Tiago Reis, pesquisador do WWF-Brasil, defende a manutenção do acordo, ressaltando que a Moratória demonstrou a viabilidade de expandir a produção agrícola em conjunto com a conservação ambiental. Ele enfatiza a importância de manter instrumentos eficazes na redução do desmatamento como parte da estratégia de desenvolvimento do Brasil.
Mitos econômicos desmistificados pela pesquisa
O estudo refutou o argumento de que a Moratória da Soja teria limitado as oportunidades econômicas dos produtores. Os dados indicam que apenas cerca de 739 mil hectares de áreas aptas à soja foram desmatados legalmente após 2008, e a maior parte dessas áreas não estava em propriedades produtoras de soja. Além disso, a pesquisa identificou 1,7 milhão de hectares de áreas já abertas e adequadas para o cultivo de soja na Amazônia, o que permitiria o aumento da produção sem a necessidade de desmatar novas áreas.

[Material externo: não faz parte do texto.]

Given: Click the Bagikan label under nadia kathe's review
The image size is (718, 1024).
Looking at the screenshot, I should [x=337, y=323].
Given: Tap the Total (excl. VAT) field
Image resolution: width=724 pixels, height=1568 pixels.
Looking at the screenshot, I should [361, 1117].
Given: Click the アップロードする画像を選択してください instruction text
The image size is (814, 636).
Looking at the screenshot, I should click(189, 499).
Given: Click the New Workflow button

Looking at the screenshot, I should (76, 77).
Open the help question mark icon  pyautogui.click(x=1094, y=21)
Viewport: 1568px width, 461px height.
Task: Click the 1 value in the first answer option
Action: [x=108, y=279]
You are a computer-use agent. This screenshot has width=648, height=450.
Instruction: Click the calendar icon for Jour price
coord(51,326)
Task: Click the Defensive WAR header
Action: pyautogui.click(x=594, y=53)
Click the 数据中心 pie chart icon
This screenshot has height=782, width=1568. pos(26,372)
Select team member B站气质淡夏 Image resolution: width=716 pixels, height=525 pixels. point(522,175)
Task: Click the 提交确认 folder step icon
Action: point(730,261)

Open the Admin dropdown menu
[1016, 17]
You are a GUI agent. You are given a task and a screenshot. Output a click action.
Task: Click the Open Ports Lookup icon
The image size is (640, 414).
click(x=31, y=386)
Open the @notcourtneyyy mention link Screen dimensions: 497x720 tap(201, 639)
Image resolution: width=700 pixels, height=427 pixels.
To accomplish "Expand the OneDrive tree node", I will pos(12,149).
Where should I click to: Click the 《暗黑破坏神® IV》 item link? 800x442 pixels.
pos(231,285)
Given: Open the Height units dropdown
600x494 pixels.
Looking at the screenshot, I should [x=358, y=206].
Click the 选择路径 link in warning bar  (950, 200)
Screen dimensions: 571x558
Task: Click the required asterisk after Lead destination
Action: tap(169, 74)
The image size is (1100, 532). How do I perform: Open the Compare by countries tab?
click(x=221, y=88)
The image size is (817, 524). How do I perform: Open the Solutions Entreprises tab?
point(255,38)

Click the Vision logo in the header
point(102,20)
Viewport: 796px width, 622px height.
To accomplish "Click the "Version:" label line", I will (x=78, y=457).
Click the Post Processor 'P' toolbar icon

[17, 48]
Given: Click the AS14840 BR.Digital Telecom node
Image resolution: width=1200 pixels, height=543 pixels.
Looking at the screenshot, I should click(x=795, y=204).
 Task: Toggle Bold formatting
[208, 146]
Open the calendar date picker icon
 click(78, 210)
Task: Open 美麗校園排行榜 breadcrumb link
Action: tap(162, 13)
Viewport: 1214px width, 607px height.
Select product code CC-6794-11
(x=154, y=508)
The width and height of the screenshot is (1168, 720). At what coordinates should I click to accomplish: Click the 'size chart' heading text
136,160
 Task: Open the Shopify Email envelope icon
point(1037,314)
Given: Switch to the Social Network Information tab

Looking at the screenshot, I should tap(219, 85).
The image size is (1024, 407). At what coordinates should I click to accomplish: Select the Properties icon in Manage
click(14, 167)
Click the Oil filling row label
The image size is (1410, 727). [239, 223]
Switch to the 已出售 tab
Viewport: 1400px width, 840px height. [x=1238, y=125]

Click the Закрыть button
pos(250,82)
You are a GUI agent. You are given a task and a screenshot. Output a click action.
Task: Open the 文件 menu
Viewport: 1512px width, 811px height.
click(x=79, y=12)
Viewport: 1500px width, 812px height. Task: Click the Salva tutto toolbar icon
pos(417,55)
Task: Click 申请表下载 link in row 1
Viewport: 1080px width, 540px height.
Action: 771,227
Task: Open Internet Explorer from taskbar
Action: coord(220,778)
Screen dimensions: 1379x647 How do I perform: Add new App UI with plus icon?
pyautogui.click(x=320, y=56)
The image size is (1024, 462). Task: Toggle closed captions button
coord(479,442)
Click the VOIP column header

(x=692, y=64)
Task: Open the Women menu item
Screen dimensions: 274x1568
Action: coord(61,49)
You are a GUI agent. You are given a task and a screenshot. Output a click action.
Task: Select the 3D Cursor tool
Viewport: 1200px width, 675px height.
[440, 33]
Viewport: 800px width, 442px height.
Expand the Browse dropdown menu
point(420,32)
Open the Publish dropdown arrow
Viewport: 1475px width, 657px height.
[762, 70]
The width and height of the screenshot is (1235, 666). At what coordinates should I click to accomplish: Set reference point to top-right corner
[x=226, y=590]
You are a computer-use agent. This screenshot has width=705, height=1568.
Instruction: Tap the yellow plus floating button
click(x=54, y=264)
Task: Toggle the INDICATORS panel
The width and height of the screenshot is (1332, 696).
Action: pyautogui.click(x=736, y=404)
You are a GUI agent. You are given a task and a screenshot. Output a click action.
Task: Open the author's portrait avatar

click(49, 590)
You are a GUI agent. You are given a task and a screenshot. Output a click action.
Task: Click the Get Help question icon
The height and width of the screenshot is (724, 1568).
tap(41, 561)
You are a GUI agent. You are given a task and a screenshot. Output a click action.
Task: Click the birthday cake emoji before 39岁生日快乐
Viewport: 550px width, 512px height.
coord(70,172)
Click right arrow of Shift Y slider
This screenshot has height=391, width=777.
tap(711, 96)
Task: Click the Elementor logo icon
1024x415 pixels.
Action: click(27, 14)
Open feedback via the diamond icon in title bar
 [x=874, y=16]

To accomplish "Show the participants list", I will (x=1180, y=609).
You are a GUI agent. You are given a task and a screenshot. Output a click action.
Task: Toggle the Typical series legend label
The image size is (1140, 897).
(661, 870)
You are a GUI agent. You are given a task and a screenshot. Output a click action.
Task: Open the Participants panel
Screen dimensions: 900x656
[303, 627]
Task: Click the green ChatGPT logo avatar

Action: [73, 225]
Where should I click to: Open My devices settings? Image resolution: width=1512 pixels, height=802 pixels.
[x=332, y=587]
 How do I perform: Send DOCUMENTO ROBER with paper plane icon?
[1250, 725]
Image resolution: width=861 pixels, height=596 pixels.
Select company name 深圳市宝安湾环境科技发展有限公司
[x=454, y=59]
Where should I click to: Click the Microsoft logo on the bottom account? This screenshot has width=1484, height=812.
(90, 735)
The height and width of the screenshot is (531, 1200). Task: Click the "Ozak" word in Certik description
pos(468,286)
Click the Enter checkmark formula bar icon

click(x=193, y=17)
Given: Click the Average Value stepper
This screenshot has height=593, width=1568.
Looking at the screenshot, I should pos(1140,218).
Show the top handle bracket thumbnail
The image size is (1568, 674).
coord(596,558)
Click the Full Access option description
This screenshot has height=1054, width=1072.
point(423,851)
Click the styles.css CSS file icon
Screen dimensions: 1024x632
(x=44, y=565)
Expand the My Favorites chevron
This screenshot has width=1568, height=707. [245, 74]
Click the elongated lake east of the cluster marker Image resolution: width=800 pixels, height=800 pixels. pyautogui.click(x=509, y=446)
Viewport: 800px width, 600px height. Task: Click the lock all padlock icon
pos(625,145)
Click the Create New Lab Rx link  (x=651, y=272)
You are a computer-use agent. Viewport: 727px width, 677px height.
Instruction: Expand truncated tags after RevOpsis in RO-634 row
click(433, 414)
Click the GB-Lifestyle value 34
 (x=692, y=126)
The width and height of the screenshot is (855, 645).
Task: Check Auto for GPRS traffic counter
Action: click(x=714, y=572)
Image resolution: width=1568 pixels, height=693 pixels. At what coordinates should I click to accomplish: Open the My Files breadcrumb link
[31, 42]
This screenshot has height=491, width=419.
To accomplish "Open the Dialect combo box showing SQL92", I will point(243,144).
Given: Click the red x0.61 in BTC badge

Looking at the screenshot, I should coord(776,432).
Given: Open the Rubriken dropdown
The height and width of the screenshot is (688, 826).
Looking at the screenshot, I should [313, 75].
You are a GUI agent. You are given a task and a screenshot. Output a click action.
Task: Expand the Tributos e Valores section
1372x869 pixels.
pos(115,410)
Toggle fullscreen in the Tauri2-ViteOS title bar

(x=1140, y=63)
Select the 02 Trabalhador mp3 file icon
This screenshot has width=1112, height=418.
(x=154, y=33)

Outra crítica, de que o acordo teria gerado distorções de mercado ou funcionado como um cartel, também foi contestada. Ao comparar os preços pagos aos produtores em municípios sob a Moratória e em regiões vizinhas não abrangidas, os pesquisadores concluíram que o mecanismo não afetou a remuneração dos produtores nem causou distorções. Tiago Reis argumenta que o acordo fortalece uma cadeia produtiva mais sustentável e competitiva, atendendo às crescentes exigências ambientais e de rastreabilidade dos mercados nacionais e internacionais.